I dont think it goes in the yak at all!! :lol: do you ever use it Paff?

I sold it to him about a year ago and ive never seen it again since :lol:


----------



## paffoh (Aug 24, 2006)

Nice work Bushy, sounds like a great reel!

The following images are for fourfiddy...



















Kept as a bank reel, small GL2 butt does not like rod holders (Always the smart ass Craig, lol)

PS - Tell him how much I paid! :twisted:


----------



## craig450 (May 11, 2007)

Bushy, if you can find one on ebay in your price range, the TD Sol is worth a look too, for bass and yellas its a great reel, good for casting light weights.



paffoh said:


> PS - Tell him how much I paid! :twisted:


 :lol: :lol: :lol: 
No need to go into detail :lol: ill say tho, im glad you snapped it up for that price rather than selling it for more to someone i dont know, your a good bloke, so u deserve a good price


----------



## paddlefisher (Feb 1, 2009)

Hiya Bushy & all!

Be aware that you can`t switch sides for the handle on a baitcaster!
See viewtopic.php?f=10&t=23992

I grew up using eggbeaters, as you call them, so when looking for a baitcaster bought a lefty(LH), but also got my dad`s ABU 6000 (RH), which is a beautiful reel in cherry red and pearl handle knobs, tried it  but can`t make the switching hands technique mine, (don`t want to either)

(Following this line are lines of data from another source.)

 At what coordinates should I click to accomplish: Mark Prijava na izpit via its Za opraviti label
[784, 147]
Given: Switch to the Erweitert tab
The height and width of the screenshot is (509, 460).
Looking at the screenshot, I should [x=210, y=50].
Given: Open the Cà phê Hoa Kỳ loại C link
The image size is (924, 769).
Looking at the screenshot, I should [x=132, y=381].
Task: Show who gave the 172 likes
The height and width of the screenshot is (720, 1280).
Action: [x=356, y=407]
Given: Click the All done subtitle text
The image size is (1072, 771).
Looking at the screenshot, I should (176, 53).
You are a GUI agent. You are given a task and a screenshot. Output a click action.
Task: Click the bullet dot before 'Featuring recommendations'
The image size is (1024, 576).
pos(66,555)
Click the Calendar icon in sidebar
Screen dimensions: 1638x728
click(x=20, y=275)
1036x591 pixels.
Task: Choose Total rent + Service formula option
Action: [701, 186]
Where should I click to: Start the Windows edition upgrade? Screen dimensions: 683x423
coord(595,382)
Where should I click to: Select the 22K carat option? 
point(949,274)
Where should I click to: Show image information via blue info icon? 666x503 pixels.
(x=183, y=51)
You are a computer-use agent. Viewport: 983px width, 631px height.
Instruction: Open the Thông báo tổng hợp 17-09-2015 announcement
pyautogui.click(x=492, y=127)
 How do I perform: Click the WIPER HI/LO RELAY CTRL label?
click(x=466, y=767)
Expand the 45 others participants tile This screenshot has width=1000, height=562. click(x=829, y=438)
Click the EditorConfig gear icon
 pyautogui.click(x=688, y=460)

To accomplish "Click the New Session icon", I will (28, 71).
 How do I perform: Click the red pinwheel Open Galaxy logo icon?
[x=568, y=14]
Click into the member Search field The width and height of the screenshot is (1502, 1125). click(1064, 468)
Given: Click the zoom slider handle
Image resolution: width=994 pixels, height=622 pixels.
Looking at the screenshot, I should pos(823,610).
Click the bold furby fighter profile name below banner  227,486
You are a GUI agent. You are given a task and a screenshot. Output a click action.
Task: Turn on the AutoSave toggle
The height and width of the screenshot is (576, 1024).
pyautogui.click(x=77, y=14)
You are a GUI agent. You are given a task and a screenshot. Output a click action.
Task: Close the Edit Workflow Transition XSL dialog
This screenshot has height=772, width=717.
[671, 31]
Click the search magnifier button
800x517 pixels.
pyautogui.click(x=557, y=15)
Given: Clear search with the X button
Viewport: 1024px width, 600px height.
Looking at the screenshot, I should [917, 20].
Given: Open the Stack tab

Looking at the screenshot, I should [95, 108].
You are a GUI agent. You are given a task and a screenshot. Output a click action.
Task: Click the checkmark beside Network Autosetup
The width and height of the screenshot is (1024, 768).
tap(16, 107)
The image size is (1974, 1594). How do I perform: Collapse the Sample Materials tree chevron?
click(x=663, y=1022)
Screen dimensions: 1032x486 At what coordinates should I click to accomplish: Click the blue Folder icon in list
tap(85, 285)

Got a 2 Quantum cabo`s, and a Quatum PT, aTica 201 as well, Rick Clunn`s Basspro models, great for casting into the wind, but simply love my Abu 5601C4, when trolling and casting big lures, the big rounded side gives me leverage on the rod.

Personally not going to buy any reels in the US$ 50-120 range anymore, just last too short, but can be jewels when new.

PF


----------



## WayneD (Jul 11, 2006)

Bugger!!!! Both the Fuego and Advantage are great reels. The fuego is fresh only but can handle some decent fish, I have caught bass up to 55cm on this puppy. The Advantage is popular among barra fishers up north so would be able to handle a cod nicely I would think with a line upgrade. I have only caught bass on both of mine though.

Don't blame you for going the Curado at only $250 new.

I personally am looking at a Revo Inshore with a whopping 10kgs of drag!!!! or a zillion or a curado. Bloody hell there are just too many choices!!!


----------



## Bushy (Nov 21, 2007)

Hi Wayne - I reckon your reels would have been perfect for my needs, the Advantage on the cod stick and the Fuego for on the lighter yella/reddie rod. The only reason I didn't shoot you a PM is that I wanted left hand wind.



WayneD said:


> Bugger!!!! Both the Fuego and Advantage are great reels. The fuego is fresh only but can handle some decent fish, I have caught bass up to 55cm on this puppy. The Advantage is popular among barra fishers up north so would be able to handle a cod nicely I would think with a line upgrade. I have only caught bass on both of mine though.
> 
> Don't blame you for going the Curado at only $250 new.
> 
> I personally am looking at a Revo Inshore with a whopping 10kgs of drag!!!! or a zillion or a curado. Bloody hell there are just too many choices!!!


----------